Puluhan Gajah Liar Rusak Kebun Warga di Aceh Timur
ACEH-MEDAN TIMUR – Puluhan gajah liar merusak kebun milik warga di Desa Peunaron Baru, Kecamatan Peunaron, Kabupaten Aceh Timur, Provinsi Aceh, pada Senin (3/2/25) malam.
Kebun yang terdampak meliputi tanaman kelapa sawit, pinang, dan cokelat. Juru Bicara Pemerintah Kabupaten Aceh Timur, Muntasir Ramli, menyatakan bahwa laporan mengenai gangguan satwa liar itu diterima sekitar pukul 22.30 WIB.
“Tadi malam kami menerima laporan tersebut. Penjabat Bupati Aceh Timur, Amrullah M. Ridha, langsung berkoordinasi dengan Balai Konservasi Sumber Daya Alam (BKSDA) Aceh, yang kebetulan sedang berada di wilayah Aceh Timur,” ujar Muntasir.
Ia menjelaskan bahwa BKSDA membagi tim menjadi dua untuk menangani konflik satwa liar yang terjadi bersamaan, yakni gajah di Kecamatan Peunaron dan harimau di Kecamatan Indra Makmur.

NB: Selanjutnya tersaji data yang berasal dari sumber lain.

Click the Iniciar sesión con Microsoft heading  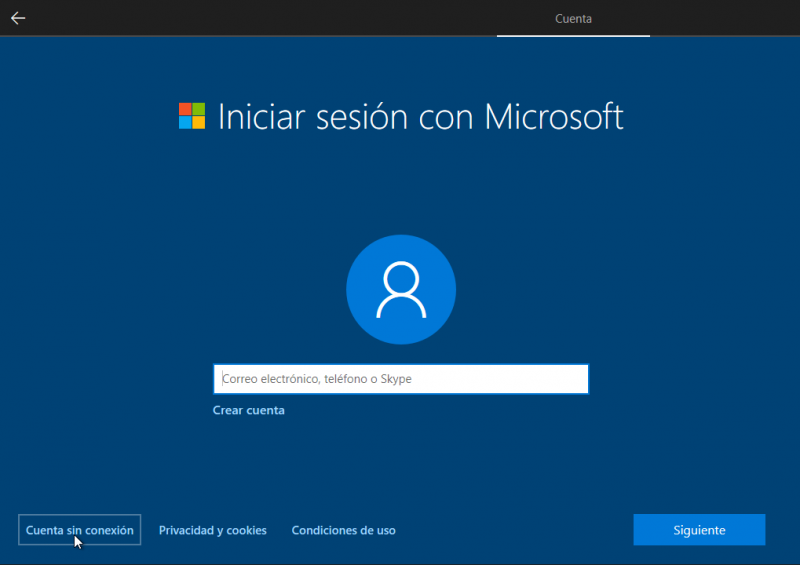click(420, 116)
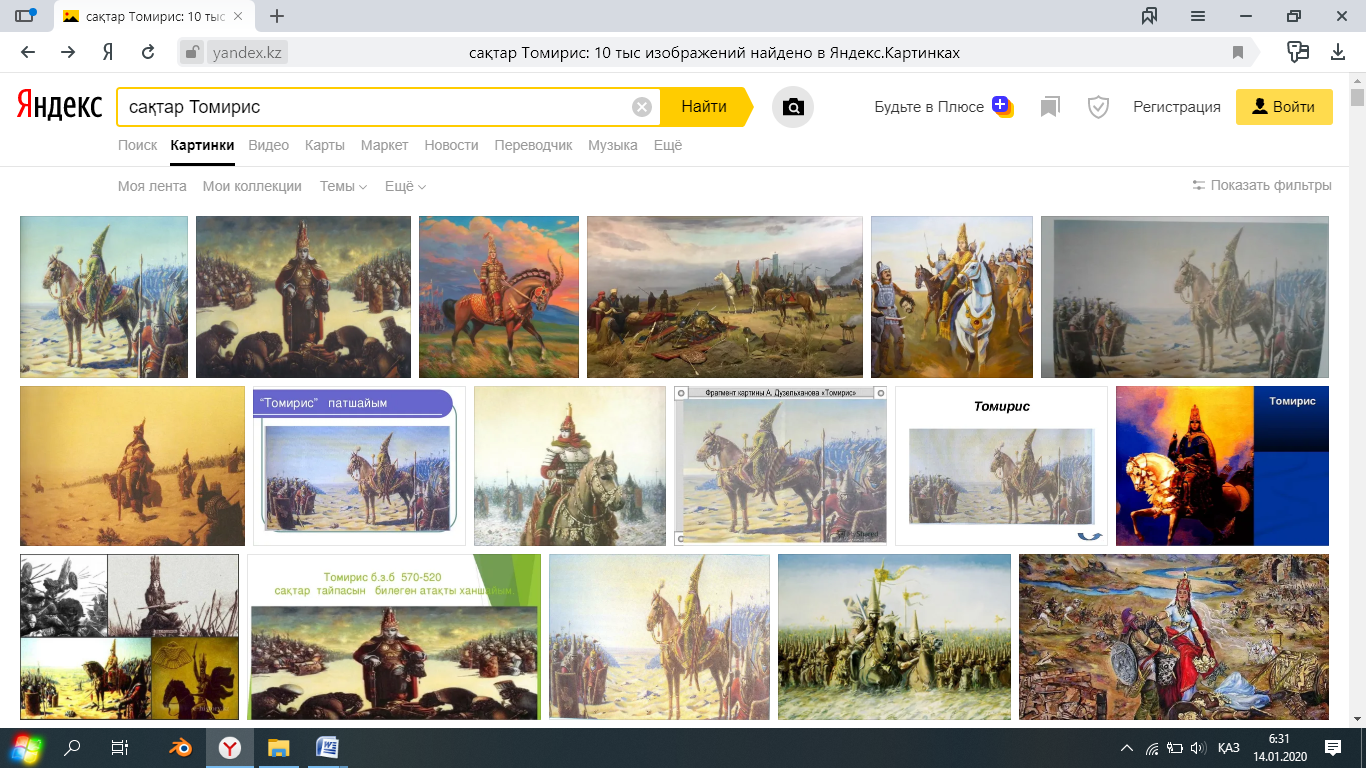
Task: Expand the 'Ещё' dropdown under the tabs
Action: pyautogui.click(x=405, y=186)
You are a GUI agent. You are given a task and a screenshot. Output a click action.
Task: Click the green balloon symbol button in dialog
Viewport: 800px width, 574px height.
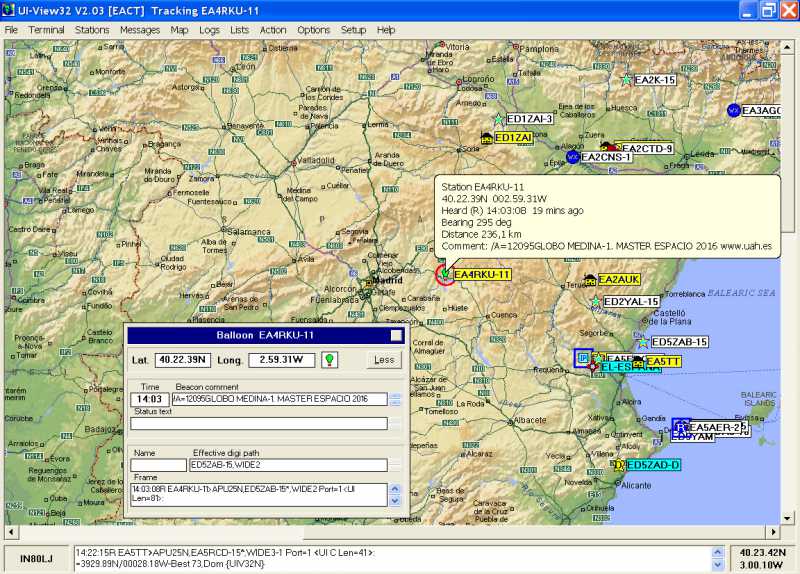328,360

“Kami mengapresiasi langkah cepat BKSDA dalam membantu warga Aceh Timur. Berkat upaya tersebut, gajah dapat dikendalikan dan diarahkan kembali ke kawasan hutan,” tambahnya.
Muntasir juga menekankan pentingnya menjaga kelestarian hutan dalam jangka panjang guna mencegah konflik antara manusia dan satwa liar di masa mendatang.